Widely used in specialized electronics goods such as LEDs and electric vehicles, silicon carbide boasts versatility, wide commercial availability and growing use in high-power electronics, making it an attractive material for quantum information science, whose impact is expected to be profound. Drawing on physics at the atomic scale, technologies such as quantum computers, networks and sensors will likely revolutionize areas as varied as communication, drug development and logistics in the coming decades.

Now, scientists at the U.S. Department of Energy’s (DOE) Argonne National Laboratory, DOE’s Sandia National Laboratories and partner institutions have carried out a comprehensive study on the creation of qubits — the fundamental units of quantum information processing — in silicon carbide.

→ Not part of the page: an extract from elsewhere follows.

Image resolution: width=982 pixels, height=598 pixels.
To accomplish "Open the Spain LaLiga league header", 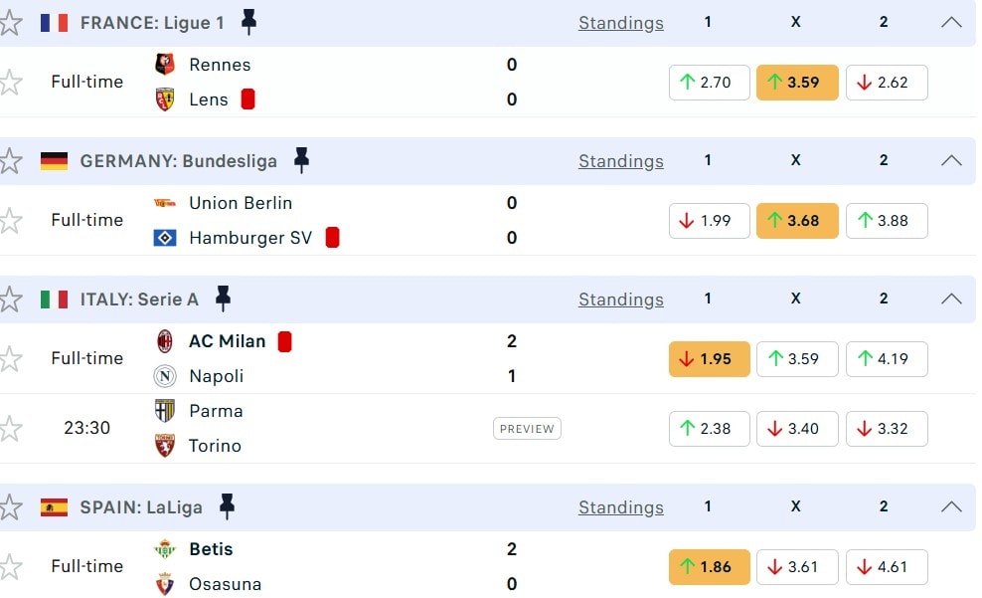I will coord(141,506).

In a first-of-its-kind study, the Argonne and Sandia scientists harnessed cutting-edge nanoscale research tools at the two labs and successfully demonstrated a method for implanting qubits in silicon carbide with extreme precision. They also carried out state-of-the-art analysis on how silicon carbide responds at the atomic scale to the qubits’ implantation.

Their high-precision investigations enable scientists to better engineer quantum devices for specific purposes, whether to design ultraprecise sensors or build an unhackable communication network.

The researchers’ work was published in the journal Nanotechnology ("Deterministic nanoscale quantum spin-defect implantation and diffraction strain imaging") and supported in part by Q-NEXT, a DOE National Quantum Information Science Research Center led by Argonne.